Zivilpersonen unterschreiben eine Petition, welche die Gräuel der Chinesischen Kommunistischen Partei der Zwangs-Organentnahme an lebenden Falun Gong Praktizierenden verurteilt.

Wenn die Leute etwas über die Verbrechen der Organentnahme hören, unterschreiben sie sehr oft. Unter den Unterzeichnenden waren nicht nur Österreicher, sondern auch Menschen aus Deutschland, Frankreich, Schweiz, Kanada, Russland, Spanien und Sri Lanka.

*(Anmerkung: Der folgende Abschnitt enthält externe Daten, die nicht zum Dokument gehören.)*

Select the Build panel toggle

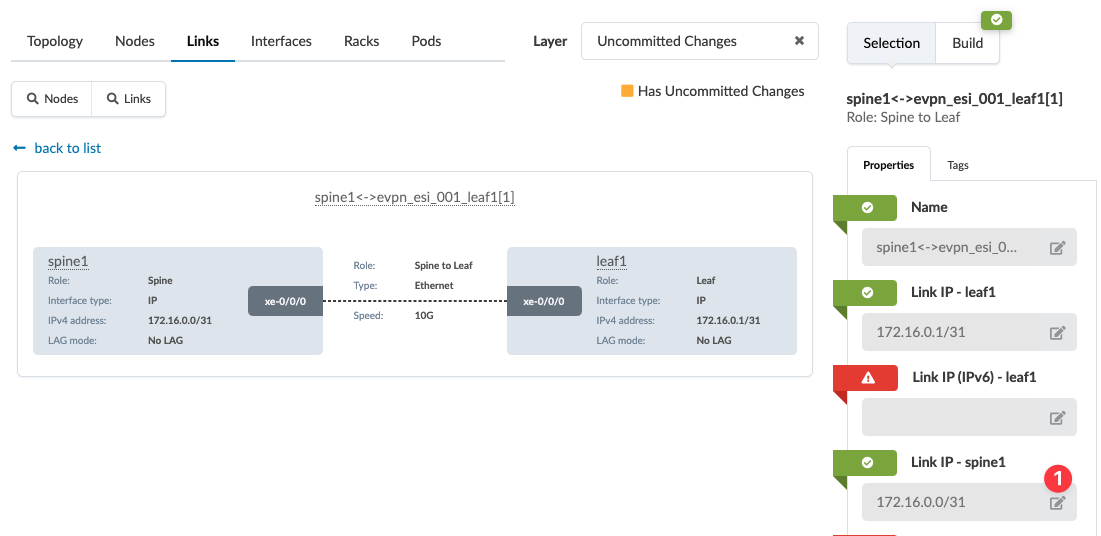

Ein chinesischer Philosophiestudent unterschrieb die Petition. Er erzählte, dass er die Wahrheit über die Selbstverbrennung auf dem Tiananmenplatz schon vor Jahren als Fälschung betrachtete. Er habe auch viele Falun Gong Infomaterialien im Internet gelesen. In China, sagte er, fordere der Bezirksvorsitzende ihn und seine Klassenkameraden oft auf, einen Studenten der ein Falun Gong Praktizierender ist, zu überwachen. Jedoch durch den persönlichen Kontakt mit diesem Studenten fühle er, dass dieser Student eine sehr guter Mensch sei. „Ich bewundere eure Beharrlichkeit.“

Eine schottische Familie unterschrieb die Petition. Die Frau der Familie sage:“Es ist sehr wichtig für den Westen, dass man über diese Sache informiert ist.“

Dittrn kommt aus München und sie sieht von ihrem Büro aus auf einen Übungsplatz einer Falun Gong Gruppe. Sie sagte auch, dass sie schon einiges über die Verfolgung gelesen hätte. Nachdem sie die Petition unterschrieben hatte, erklärte sie:“Jedermann wird für seine oder ihre dunklen Geschäfte zur Verantwortung gezogen werden, auch wenn sie meinen, dass sie nicht vor Gericht gestellt werden; Gott sieht alles.“

Frau Brandstätter arbeitet für die „Grüne Partei“. Sie überreichte den Praktizierenden Kontaktinformationen von verschiedenen Menschenrechtsgruppen, damit diese gut über die Gräueltaten der Zwangs Organentnahme informiert werden können.